Fast forward...I graduated college and married; I became a high powered career professional. I tolerated Mom. Little brother became lost in cocaine and Mom's fiery temper caused incidents that should have landed her in jail or the insane asylum - except for daddy's protection. She and little brother had a fierce argument about his drug abuse and he told her to butt out - that she needed to look in the mirror before jumping on him - that she was a drunk and that really wasn't too different from being a druggie.
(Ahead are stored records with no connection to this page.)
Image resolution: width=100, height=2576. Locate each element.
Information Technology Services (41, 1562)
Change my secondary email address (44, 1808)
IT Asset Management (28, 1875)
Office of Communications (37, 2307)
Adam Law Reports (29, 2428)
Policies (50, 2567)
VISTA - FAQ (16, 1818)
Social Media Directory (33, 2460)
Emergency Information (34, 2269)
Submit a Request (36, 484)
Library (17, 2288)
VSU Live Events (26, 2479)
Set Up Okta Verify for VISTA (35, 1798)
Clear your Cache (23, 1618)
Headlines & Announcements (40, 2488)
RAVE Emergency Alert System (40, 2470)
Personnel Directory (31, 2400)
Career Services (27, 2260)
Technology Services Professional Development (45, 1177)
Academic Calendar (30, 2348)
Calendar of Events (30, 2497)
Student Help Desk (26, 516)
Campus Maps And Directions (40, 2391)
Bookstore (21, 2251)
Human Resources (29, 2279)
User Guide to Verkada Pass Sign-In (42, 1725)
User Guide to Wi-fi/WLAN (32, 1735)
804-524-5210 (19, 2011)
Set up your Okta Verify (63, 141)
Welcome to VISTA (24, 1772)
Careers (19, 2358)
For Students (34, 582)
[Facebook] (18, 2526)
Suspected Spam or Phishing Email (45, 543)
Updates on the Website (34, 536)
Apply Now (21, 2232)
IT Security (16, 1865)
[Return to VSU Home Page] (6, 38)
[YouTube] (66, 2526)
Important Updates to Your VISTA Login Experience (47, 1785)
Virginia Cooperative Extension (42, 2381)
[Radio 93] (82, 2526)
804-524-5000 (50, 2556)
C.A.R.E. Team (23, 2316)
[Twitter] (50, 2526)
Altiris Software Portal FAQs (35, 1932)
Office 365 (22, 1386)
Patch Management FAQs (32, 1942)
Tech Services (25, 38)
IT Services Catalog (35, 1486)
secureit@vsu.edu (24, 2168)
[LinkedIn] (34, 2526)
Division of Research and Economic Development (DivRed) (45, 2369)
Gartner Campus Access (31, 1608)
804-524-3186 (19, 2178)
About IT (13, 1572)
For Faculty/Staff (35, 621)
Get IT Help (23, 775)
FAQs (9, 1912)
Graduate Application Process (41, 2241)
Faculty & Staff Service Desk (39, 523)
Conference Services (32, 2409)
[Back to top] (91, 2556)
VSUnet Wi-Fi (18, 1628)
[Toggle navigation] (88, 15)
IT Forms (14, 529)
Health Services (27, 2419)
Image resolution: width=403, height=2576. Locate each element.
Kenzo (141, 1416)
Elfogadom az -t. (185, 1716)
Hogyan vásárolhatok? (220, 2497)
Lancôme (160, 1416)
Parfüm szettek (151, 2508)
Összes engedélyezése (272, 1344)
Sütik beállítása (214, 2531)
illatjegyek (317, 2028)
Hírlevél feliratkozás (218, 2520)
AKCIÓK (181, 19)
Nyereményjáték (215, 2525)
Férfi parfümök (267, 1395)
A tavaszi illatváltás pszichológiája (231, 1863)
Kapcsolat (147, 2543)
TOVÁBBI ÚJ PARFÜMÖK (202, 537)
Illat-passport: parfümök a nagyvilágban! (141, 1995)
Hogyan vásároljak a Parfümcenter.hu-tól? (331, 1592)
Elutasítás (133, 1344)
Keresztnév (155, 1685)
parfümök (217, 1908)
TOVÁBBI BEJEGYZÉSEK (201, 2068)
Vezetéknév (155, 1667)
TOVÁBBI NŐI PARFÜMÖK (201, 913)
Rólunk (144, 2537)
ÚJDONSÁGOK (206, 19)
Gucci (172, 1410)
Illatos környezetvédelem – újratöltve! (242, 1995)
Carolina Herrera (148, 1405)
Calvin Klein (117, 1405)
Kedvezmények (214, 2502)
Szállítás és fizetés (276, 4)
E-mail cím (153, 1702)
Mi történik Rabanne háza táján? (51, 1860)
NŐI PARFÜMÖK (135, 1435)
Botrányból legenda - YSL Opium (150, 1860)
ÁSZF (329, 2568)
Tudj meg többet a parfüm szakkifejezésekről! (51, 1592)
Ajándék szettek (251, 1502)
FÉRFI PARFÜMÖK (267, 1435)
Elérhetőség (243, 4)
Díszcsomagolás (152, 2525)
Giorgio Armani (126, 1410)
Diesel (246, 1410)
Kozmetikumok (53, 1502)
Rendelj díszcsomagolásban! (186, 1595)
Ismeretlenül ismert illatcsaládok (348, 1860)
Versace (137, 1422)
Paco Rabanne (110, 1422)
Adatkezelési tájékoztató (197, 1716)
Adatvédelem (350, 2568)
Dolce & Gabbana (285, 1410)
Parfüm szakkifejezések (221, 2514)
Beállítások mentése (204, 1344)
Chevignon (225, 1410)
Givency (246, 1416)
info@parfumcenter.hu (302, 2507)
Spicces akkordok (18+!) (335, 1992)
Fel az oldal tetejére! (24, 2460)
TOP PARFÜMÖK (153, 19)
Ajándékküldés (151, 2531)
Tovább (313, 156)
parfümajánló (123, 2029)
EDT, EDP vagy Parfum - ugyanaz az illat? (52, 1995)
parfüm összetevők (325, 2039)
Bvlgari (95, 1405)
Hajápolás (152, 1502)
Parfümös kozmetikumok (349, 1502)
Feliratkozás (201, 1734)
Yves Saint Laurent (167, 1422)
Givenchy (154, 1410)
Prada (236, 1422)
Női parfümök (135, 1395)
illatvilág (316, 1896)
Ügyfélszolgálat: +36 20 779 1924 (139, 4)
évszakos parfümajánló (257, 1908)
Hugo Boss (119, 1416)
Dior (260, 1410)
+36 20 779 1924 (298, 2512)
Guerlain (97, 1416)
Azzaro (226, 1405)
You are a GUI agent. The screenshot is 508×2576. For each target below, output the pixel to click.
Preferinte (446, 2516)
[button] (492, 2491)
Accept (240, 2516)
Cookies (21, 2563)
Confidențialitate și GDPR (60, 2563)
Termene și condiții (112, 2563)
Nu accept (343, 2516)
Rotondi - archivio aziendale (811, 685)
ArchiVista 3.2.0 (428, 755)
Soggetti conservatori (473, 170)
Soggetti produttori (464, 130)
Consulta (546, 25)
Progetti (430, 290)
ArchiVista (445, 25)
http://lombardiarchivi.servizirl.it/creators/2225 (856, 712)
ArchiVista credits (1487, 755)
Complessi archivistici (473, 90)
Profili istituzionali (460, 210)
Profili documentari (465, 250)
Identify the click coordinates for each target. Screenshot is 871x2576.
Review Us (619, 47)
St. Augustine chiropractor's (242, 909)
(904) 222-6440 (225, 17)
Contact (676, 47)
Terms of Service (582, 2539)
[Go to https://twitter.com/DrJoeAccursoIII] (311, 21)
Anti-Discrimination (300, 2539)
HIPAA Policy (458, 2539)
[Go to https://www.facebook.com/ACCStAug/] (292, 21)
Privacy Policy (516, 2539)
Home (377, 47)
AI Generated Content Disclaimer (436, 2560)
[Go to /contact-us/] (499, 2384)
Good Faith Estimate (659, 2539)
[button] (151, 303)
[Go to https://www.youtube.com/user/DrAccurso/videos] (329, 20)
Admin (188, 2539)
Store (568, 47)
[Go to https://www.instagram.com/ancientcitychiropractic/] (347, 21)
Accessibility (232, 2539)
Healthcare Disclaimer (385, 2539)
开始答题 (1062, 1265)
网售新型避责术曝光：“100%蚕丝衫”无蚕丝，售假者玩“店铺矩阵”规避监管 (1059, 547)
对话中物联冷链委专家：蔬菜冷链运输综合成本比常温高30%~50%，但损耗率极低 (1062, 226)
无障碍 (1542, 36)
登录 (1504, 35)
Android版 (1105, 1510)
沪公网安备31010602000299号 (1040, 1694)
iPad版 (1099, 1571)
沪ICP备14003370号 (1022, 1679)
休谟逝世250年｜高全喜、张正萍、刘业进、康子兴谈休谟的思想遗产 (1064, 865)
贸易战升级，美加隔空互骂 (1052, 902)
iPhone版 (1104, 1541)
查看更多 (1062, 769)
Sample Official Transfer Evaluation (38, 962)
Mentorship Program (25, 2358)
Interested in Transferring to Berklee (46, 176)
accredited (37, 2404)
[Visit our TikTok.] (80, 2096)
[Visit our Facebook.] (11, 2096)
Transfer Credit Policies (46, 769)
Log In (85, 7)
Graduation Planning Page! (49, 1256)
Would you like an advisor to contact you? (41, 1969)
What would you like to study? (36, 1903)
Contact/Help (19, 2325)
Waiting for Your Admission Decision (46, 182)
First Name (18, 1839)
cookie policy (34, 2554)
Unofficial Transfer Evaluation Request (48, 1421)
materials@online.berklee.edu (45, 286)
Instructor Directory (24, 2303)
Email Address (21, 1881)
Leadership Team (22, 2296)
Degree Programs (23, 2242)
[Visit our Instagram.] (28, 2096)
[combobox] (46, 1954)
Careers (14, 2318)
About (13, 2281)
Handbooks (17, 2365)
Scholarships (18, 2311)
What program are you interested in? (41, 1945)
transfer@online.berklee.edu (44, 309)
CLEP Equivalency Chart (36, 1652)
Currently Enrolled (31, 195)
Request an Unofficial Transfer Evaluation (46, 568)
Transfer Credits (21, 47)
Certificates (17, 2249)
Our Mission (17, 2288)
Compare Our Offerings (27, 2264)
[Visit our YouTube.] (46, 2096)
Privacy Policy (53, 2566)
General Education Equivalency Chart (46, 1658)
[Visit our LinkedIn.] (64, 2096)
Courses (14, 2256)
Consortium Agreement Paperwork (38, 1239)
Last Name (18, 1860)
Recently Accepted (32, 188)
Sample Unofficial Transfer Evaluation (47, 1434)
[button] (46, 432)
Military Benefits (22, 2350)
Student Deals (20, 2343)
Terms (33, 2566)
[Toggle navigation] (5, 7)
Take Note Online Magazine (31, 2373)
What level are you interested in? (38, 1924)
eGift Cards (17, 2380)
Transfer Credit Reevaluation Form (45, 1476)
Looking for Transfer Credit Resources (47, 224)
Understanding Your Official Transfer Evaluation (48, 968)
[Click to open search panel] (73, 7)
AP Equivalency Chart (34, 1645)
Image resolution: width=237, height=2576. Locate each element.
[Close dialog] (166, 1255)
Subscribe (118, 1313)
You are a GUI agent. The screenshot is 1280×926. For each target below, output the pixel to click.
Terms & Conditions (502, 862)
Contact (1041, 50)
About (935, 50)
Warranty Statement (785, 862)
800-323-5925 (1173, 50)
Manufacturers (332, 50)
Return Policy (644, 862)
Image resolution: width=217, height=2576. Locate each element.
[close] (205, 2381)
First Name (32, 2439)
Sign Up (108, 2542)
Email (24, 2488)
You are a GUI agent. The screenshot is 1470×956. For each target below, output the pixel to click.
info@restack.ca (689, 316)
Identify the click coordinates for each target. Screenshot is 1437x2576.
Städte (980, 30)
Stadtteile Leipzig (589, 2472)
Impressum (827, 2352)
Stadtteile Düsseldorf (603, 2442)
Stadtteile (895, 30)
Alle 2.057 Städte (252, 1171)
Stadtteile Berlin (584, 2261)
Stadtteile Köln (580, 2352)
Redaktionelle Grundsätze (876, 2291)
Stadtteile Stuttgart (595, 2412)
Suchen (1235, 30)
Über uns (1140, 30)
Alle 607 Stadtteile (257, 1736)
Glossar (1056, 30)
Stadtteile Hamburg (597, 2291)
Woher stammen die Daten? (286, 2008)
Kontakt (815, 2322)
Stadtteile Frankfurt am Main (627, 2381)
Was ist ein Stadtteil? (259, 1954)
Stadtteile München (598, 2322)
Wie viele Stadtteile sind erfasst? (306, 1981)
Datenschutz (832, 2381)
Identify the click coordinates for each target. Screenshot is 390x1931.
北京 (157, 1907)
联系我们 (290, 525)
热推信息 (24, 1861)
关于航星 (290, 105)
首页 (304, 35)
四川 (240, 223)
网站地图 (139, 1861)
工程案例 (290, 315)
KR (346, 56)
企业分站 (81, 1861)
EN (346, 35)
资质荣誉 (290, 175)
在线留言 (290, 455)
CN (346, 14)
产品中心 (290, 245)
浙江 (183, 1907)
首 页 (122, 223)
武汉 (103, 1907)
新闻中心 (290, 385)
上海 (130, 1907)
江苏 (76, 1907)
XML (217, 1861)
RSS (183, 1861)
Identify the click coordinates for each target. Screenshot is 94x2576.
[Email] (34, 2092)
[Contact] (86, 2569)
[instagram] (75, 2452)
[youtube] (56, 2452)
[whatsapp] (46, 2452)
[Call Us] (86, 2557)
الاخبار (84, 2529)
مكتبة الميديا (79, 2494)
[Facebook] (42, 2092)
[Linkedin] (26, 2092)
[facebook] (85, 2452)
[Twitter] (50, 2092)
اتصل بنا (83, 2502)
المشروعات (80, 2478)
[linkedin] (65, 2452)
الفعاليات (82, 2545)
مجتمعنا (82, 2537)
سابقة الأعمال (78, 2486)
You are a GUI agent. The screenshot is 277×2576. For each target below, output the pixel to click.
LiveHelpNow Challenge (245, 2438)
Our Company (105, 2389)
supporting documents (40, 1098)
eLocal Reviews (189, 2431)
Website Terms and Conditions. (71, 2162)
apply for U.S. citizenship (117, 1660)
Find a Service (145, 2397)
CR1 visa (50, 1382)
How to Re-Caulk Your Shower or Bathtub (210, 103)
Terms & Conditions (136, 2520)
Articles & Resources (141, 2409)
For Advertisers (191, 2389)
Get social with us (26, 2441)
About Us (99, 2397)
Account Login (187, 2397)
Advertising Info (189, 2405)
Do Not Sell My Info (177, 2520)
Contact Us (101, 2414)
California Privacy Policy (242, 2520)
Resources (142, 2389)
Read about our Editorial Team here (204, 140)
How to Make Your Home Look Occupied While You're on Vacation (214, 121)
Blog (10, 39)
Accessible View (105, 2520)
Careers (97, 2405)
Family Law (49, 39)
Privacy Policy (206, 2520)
The next day, my mom went to her first AA meeting. She never faltered, never fell and used her indomitable will to stay sober. At age 50, my mom did something that few people can do - she changed. By changing her behaviors, she proved to me that she was sorry for the past. By changing her behavior, she made amends. Over the years, I fell in love with her. Even better, I learned to respect her. We became friends, close friends, best friends. Even through the terrible years when her beloved husband and my precious father disappeared piece by piece from strokes that impaired him, then destroyed him, Mom stayed sober. All of us stood by him and when the cost of caring for him was too high for my mother, we children united, placing him in a home to avoid losing both of them.
Last week I was in Florida to see my mom. We created more wonderful memories on the beach, in the ocean, sleeping in her king sized bed and whispering family stories until we fell asleep. But the best time we had, the real reason I was there was for Wednesday night. On Wednesday night, I stood in front of a big room of people and paid tribute to my mom. I spoke about her brilliant mind, her kind heart, her indomitable will and about her ability to change herself, our relationship, our family and the future of our family. I thanked her for being a perfect example that change - major change is possible. I told her that I loved her with all of my heart, and with some tears involuntarily leaking down my cheeks, I hugged my mom tight, kissed her and gave her the token that she had earned by being a member of Alcoholics Anonymous for 30, yes, 30 years.
Change, great change, is possible. It may not be fast or easy but my mom proved it's possible to conquer the most fearful demon and reclaim the life we are meant to have. That's what we're all doing here at Spark People. We're creating changes, both small and monumental. Mom's one day of sobriety was a baby step but her 10,958 days of change altered many, many lives, gifting her with healthy relationships with her children, grand children, and great grand children and giving us the mother we always wanted and needed. So, what do you commit to change? What will you use to springboard your success? You can do it and I know you will do it!